WORK ITEM: Once the line with "You are a computer-use agent. This" is found, write it out along with every line after it, exactly, up to the last line of the entries below. Exclude pictures.

Stored data:
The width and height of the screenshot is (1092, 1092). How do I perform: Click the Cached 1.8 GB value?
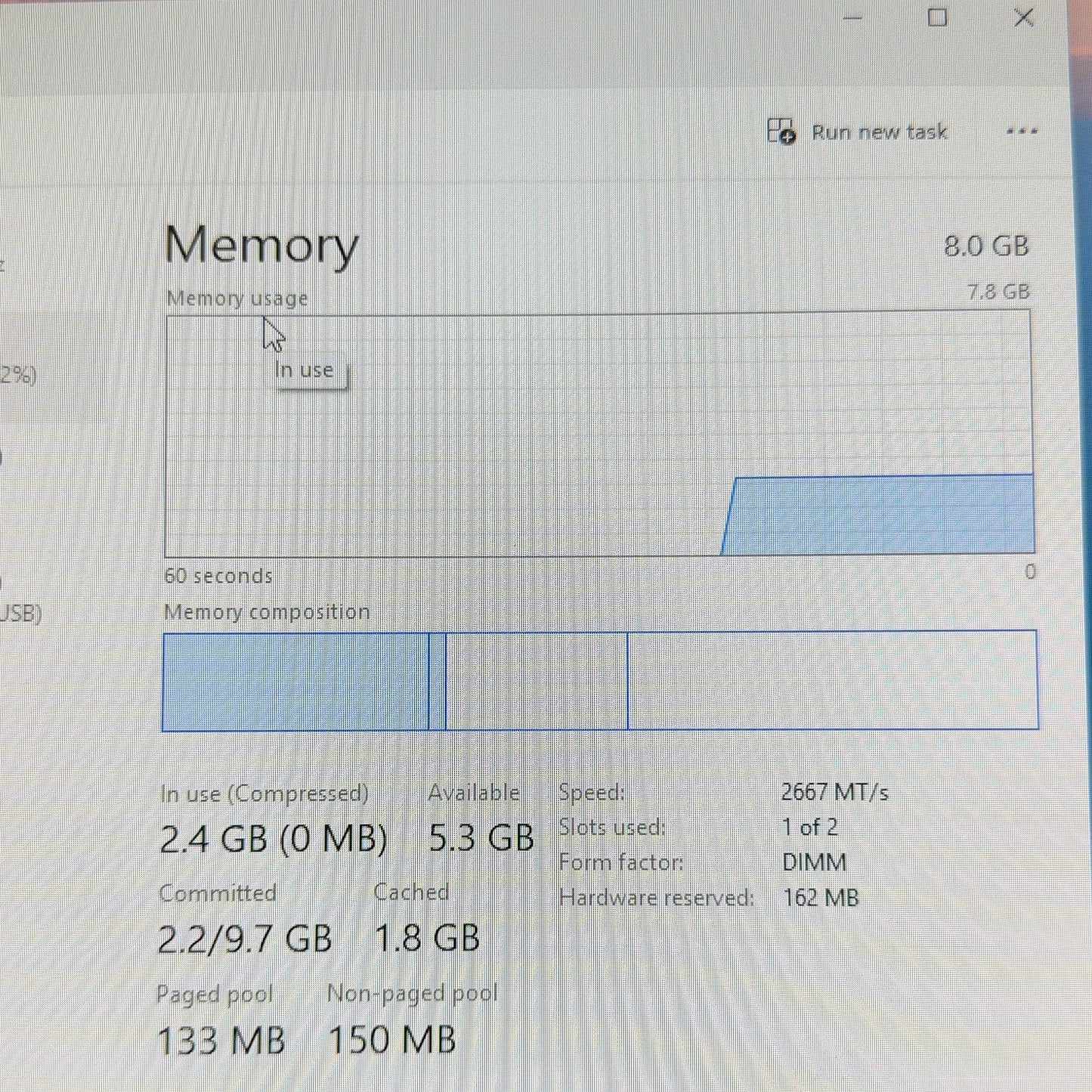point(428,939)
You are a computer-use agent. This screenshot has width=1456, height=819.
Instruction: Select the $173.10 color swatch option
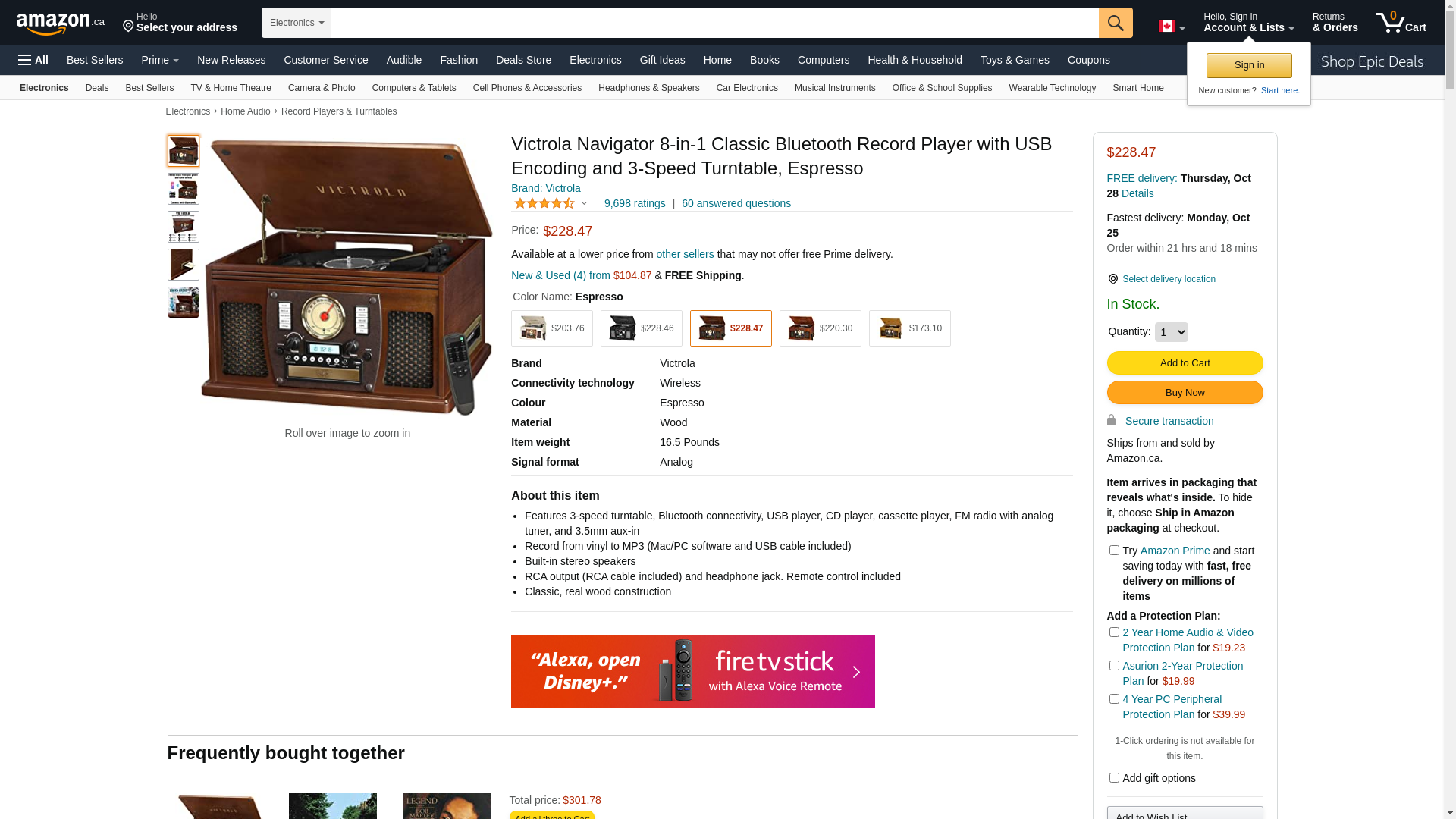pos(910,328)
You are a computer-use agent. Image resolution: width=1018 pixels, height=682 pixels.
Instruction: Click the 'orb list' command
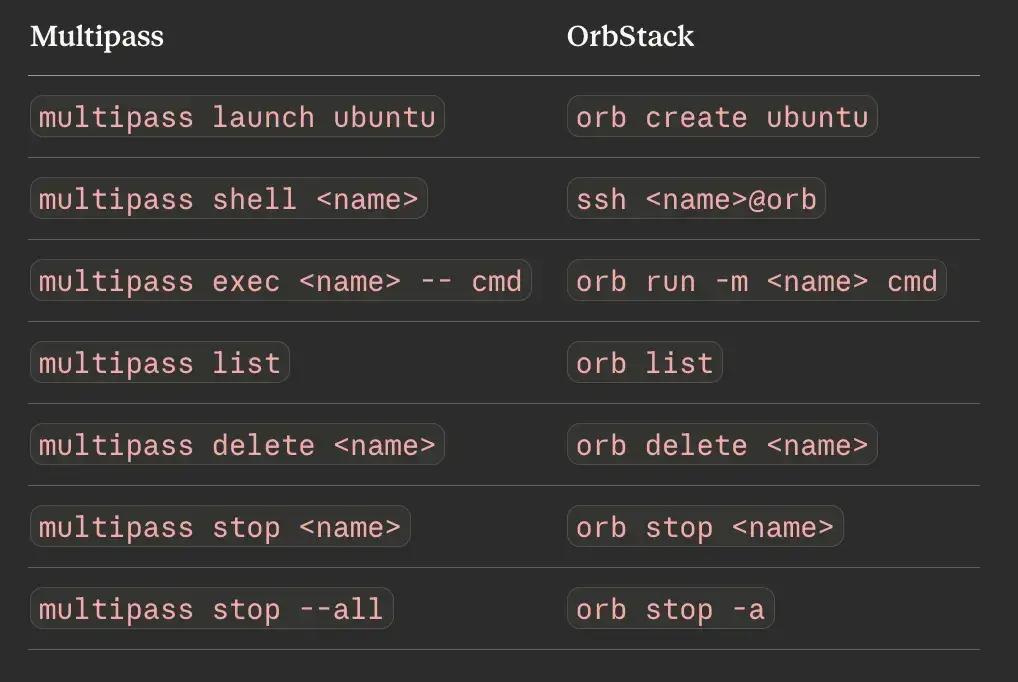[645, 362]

SOLUTION TO THIS EXERCISE:
You are a computer-use agent. This screenshot has width=1456, height=819.
Instruction: Select the $173.10 color swatch option
pos(910,328)
You are a computer-use agent. Image resolution: width=1018 pixels, height=682 pixels.
Instruction: Click the 'orb list' command
[645, 362]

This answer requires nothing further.